Wednesday, August 7, 2013

Small batches

This time of year I tend to find myself with batches of vegetables, too small to make the effort for serious canning but too many to eat fresh. I handle those with small batch processes.

Last year at this time I told you about hot pepper fig jam, made one jar at a time in my bread machine. This year I seem to be working with tomatoes, always just a few from 4 or 5 different plants. Luckily they are easy to save.

I bring a pot of water to a boil, and drop the tomatoes in a few at a time, leave them for only a minute, then scoop them out into a bowl. When they have cooled a bit the skins slip right off. I then cut out the core and slice them in half lengthwise, squeeze the seeds into the scrap bowl with the skins and cores, and drop the halves into a jar.

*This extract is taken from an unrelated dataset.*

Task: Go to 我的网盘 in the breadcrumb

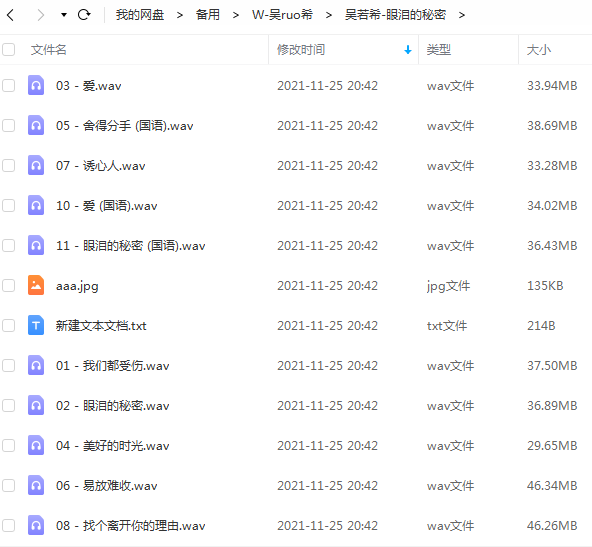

In about 10 minutes I go from a cutting board covered in mixed tomatoes to a jar filled with jewel toned tomato flesh. I will keep this in the fridge now for up to a week, and pull it out when I want salsa, or pasta sauce, or soup. I have saved many a tomato from compost this way, and love having small batches of good, fresh food ready in the fridge.

You know what? I think I will add a big pile of fresh chopped garlic and minced fresh parsley to this jar. Whenever I am ready it will be perfect cold or warm on pasta.

The scrap bowl went to the chickens. They almost hurt themselves scrambling to get to those tomato skins.